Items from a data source
------------------------------------------------------------
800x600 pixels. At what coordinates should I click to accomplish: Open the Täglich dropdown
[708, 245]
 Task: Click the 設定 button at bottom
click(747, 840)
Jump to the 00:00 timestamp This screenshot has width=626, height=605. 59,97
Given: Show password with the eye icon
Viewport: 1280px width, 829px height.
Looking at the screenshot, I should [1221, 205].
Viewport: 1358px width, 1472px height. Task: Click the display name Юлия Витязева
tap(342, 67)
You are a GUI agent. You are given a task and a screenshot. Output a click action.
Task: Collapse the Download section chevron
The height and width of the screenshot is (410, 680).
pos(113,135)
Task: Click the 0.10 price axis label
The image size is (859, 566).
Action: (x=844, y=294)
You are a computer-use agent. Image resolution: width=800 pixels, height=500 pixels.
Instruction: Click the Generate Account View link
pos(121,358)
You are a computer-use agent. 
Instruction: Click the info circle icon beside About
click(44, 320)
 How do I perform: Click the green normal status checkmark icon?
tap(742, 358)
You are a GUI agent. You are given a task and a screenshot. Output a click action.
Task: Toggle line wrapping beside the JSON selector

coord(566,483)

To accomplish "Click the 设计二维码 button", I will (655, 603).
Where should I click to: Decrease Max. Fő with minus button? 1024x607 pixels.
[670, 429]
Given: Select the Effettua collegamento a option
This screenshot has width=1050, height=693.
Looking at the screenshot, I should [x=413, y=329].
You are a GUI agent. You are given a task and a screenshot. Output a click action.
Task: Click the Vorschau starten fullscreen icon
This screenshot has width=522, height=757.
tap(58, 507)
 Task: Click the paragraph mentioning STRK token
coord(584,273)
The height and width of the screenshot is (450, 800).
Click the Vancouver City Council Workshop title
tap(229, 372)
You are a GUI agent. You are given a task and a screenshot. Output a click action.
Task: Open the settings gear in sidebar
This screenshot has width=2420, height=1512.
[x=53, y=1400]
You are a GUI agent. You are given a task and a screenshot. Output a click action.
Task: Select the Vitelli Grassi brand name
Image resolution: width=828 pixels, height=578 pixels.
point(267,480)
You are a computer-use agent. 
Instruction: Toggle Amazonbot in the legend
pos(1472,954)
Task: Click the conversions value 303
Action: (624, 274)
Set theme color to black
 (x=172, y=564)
------------------------------------------------------------
- Work to complete:
All entries should be transcribed verbatim.

- Written response:
800x600 pixels. At what coordinates should I click to accomplish: Open the Täglich dropdown
[708, 245]
 Task: Click the 設定 button at bottom
click(747, 840)
Jump to the 00:00 timestamp This screenshot has width=626, height=605. 59,97
Given: Show password with the eye icon
Viewport: 1280px width, 829px height.
Looking at the screenshot, I should [1221, 205].
Viewport: 1358px width, 1472px height. Task: Click the display name Юлия Витязева
tap(342, 67)
You are a GUI agent. You are given a task and a screenshot. Output a click action.
Task: Collapse the Download section chevron
The height and width of the screenshot is (410, 680).
pos(113,135)
Task: Click the 0.10 price axis label
The image size is (859, 566).
Action: (x=844, y=294)
You are a computer-use agent. Image resolution: width=800 pixels, height=500 pixels.
Instruction: Click the Generate Account View link
pos(121,358)
You are a computer-use agent. 
Instruction: Click the info circle icon beside About
click(44, 320)
 How do I perform: Click the green normal status checkmark icon?
tap(742, 358)
You are a GUI agent. You are given a task and a screenshot. Output a click action.
Task: Toggle line wrapping beside the JSON selector

coord(566,483)

To accomplish "Click the 设计二维码 button", I will (655, 603).
Where should I click to: Decrease Max. Fő with minus button? 1024x607 pixels.
[670, 429]
Given: Select the Effettua collegamento a option
This screenshot has width=1050, height=693.
Looking at the screenshot, I should [x=413, y=329].
You are a GUI agent. You are given a task and a screenshot. Output a click action.
Task: Click the Vorschau starten fullscreen icon
This screenshot has width=522, height=757.
tap(58, 507)
 Task: Click the paragraph mentioning STRK token
coord(584,273)
The height and width of the screenshot is (450, 800).
Click the Vancouver City Council Workshop title
tap(229, 372)
You are a GUI agent. You are given a task and a screenshot. Output a click action.
Task: Open the settings gear in sidebar
This screenshot has width=2420, height=1512.
[x=53, y=1400]
You are a GUI agent. You are given a task and a screenshot. Output a click action.
Task: Select the Vitelli Grassi brand name
Image resolution: width=828 pixels, height=578 pixels.
point(267,480)
You are a computer-use agent. 
Instruction: Toggle Amazonbot in the legend
pos(1472,954)
Task: Click the conversions value 303
Action: (624, 274)
Set theme color to black
 (x=172, y=564)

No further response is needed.